China has unveiled plans to further deepen reform and boost innovation in three coastal pilot free-trade zones to improve the business environment and enhance the country’s opening-up, a senior commerce official said on May 24.
The new drive for reform and opening-up in free-trade zones in Guangdong and Fujian provinces and in Tianjin will focus on high quality development, supply-side structural reform, institutional innovation and risk prevention, according to a document released recently by the State Council.
Ren Hongbin, assistant commerce minister, said the zones will be given greater decision-making powers to chart new paths for opening-up, improve government management and foster new growth drivers and a competitive edge.

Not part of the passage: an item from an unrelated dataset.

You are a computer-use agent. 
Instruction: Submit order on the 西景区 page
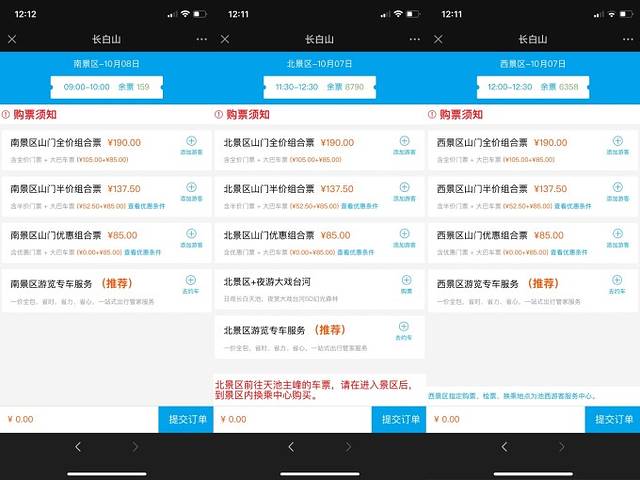point(611,419)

“The move shows China will continue its steps to open the local market, especially in the fields of foreign investment management, trade facilitation, financial innovation and the transformation of government functions,” said Xu Hongcai, an economist at the China Center for International Economic Exchanges.

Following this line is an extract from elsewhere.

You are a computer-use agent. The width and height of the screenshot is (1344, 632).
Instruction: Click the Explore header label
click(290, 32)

The deepening reform and opening-up in free-trade zones is one of China’s concrete steps to improve the business environment and facilitate global trade, said Wei Jianguo, a former vice-minister of commerce.
Tianjin’s free-trade zone will support the coordinated development of Beijing, Tianjin and Hebei province, and proposed measures in 16 areas — such as advancing the incubation of cutting-edge technologies and expanding the scale of automobile and passenger jet manufacturing and ship maintenance services.
Deepening cross-Straits economic cooperation and accelerating the development of the core zone of the 21st Century Maritime Silk Road are included in the plan to further drive Fujian’s free-trade zone. Twenty-one new policies will be key, including stepping up financial ties between Fujian and Taiwan and developing the petrochemical and healthcare industries.
Guangdong’s free-trade zone aims to build itself into a hub for high-level opening-up and a demonstration zone for cooperation in the Guangdong-Hong Kong-Macao Greater Bay Area. It has proposed specific measures in 18 areas, including supporting new forms of international trade.